In [1]:
from azureml.core import Workspace, Experiment, Datastore
from azureml.data.datapath import DataPath, DataPathComputeBinding
from azureml.data.data_reference import DataReference
from azureml.core.compute import ComputeTarget, AmlCompute
from azureml.pipeline.core import Pipeline, PipelineData, PipelineParameter
from azureml.pipeline.steps import PythonScriptStep, EstimatorStep
from azureml.widgets import RunDetails
from azureml.train.estimator import Estimator

print("Azure ML SDK Version: ", azureml.core.VERSION)

Azure ML SDK Version:  1.0.53


# Register/Reference a Datastore

In [2]:
#datastore = Datastore.register_azure_blob_container(workspace=ws, 
#                                             datastore_name='seerdata', 
#                                             container_name='your azure blob container name',
#                                             account_name='your storage account name', 
#                                             account_key='your storage account key',
#                                             create_if_not_exists=True)

In [3]:
# workspace
ws = Workspace.from_config()
ws.datastores

{'workspacefilestore': <azureml.data.azure_storage_datastore.AzureFileDatastore at 0x1a159de73c8>,
 'workspaceblobstore': <azureml.data.azure_storage_datastore.AzureBlobDatastore at 0x1a159dee278>,
 'halworkspacestorage__datasets': <azureml.data.azure_storage_datastore.AzureBlobDatastore at 0x1a159de7e10>,
 'seerdata': <azureml.data.azure_storage_datastore.AzureBlobDatastore at 0x1a159de7d30>}

In [4]:
# data
datastore = ws.datastores['seerdata']

# compute target
compute = ws.compute_targets['gandalf']

# Define Pipeline!
The following will be created and then run:
1. Pipeline Parameters
2. Data Fetch Step
3. Data Process Step
4. Training Step
5. Model Registration Step


## Pipeline Parameters
We need to tell the Pipeline what it needs to learn to see!

In [23]:
datapath = DataPath(datastore=datastore, path_on_datastore='burrito_tacos')
data_path_pipeline_param = (PipelineParameter(name="data", 
                                             default_value=datapath), 
                                             DataPathComputeBinding(mode='mount'))

## Data Process Step

In [24]:
seer_tfrecords = PipelineData(
    "tfrecords_set",
    datastore=datastore,
    is_directory=True
)

prep = Estimator(source_directory='.',
                      compute_target=compute,
                      entry_script='parse.py',
                      use_gpu=True,
                      pip_requirements_file='requirements.txt')

prepStep = EstimatorStep(
    name='Data Preparation',
    estimator=prep,
    estimator_entry_script_arguments=["--source_path", data_path_pipeline_param, 
                                      "--target_path", seer_tfrecords],
    inputs=[data_path_pipeline_param],
    outputs=[seer_tfrecords],
    compute_target=compute
)

## Training Step

In [25]:
seer_training = PipelineData(
    "train",
    datastore=datastore,
    is_directory=True
)

train = Estimator(source_directory='.',
                      compute_target=compute,
                      entry_script='train.py',
                      use_gpu=True,
                      pip_requirements_file='requirements.txt')

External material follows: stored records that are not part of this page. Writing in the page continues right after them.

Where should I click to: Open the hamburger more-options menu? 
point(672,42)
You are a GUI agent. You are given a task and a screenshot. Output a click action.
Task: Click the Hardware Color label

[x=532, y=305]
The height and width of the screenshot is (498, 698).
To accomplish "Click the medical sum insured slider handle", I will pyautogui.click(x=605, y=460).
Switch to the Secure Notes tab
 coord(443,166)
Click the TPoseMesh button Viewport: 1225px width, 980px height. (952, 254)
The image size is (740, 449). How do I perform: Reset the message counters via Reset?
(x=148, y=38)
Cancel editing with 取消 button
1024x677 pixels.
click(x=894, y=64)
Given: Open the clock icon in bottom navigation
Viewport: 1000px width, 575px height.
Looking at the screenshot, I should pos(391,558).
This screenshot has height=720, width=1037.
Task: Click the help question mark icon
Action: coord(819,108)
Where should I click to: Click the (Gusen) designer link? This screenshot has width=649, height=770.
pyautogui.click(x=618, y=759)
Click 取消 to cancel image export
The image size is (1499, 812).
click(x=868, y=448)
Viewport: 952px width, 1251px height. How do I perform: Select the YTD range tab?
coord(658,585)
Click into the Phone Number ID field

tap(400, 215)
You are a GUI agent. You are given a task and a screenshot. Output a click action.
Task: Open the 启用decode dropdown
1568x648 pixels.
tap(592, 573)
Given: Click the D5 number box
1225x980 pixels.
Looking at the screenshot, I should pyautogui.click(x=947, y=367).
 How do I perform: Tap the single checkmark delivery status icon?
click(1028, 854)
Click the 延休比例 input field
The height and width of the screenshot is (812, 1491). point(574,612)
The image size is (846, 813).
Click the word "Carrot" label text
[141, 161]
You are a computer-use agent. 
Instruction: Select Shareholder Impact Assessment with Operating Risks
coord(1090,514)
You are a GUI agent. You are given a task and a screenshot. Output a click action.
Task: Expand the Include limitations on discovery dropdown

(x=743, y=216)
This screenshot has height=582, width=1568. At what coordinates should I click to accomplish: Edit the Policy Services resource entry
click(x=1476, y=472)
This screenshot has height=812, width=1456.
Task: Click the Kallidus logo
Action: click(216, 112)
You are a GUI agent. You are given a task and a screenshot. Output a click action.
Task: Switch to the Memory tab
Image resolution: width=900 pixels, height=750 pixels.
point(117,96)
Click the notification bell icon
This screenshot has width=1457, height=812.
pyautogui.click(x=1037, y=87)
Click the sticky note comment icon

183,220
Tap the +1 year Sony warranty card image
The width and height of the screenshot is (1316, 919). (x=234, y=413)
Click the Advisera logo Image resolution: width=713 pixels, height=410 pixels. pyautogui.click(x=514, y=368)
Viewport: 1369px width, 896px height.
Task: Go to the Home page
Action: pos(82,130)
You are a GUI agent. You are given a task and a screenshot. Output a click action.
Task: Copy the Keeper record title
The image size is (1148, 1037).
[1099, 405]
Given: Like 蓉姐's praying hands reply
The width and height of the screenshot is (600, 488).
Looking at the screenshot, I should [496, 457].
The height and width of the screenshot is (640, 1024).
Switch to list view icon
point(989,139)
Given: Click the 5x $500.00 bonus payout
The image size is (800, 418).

trainStep = EstimatorStep(
    name='Model Training',
    estimator=train,
    estimator_entry_script_arguments=["--source_path", seer_tfrecords, 
                                      "--target_path", seer_training,
                                      "--epochs", 5,
                                      "--batch", 10,
                                      "--lr", 0.001],
    inputs=[seer_tfrecords],
    outputs=[seer_training],
    compute_target=compute
)

# Register Model Step

In [29]:
seer_model = PipelineData(
    "model",
    datastore=datastore,
    is_directory=True
)

register = Estimator(source_directory='.',
                      compute_target=compute,
                      entry_script='register.py',
                      use_gpu=True)

registerStep = EstimatorStep(
    name='Model Registration',
    estimator=register,
    estimator_entry_script_arguments=["--source_path", seer_training, 
                                      "--target_path", seer_model],
    inputs=[seer_training],
    outputs=[seer_model],
    compute_target=compute
)

## Test Run

In [30]:
pipeline1 = Pipeline(workspace=ws, steps=[prepStep, trainStep, registerStep])

In [31]:
# Submit the pipeline to be run
pipeline_run1 = Experiment(ws, 'seer').submit(pipeline1)
RunDetails(pipeline_run1).show()

Created step Data Preparation [02604895][4b0bb612-e14f-48b9-9b19-128eccef855a], (This step will run and generate new outputs)
Created step Model Training [45a9879e][684eba98-2534-4ae5-aaef-1970b280c524], (This step will run and generate new outputs)
Created step Model Registration [8dc3f5d1][aa6b60cd-128d-4d27-9c5e-f3775ace5450], (This step will run and generate new outputs)
Using data reference seerdata_9193bbcf for StepId [21012319][09ab9570-092e-42a4-beba-13183967e861], (Consumers of this data are eligible to reuse prior runs.)
Submitted pipeline run: 05c520ed-bf59-4618-9d58-c9f2e9b71031


_PipelineWidget(widget_settings={'childWidgetDisplay': 'popup', 'send_telemetry': False, 'log_level': 'INFO', …

_UserRunWidget(widget_settings={'childWidgetDisplay': 'popup', 'send_telemetry': False, 'log_level': 'INFO', '…

In [20]:
#pipeline_run1.cancel()

In [33]:
published_pipeline1 = pipeline1.publish(
    name="Seer Pipeline", 
    description="Transfer learned image classifier. Uses folders as labels.")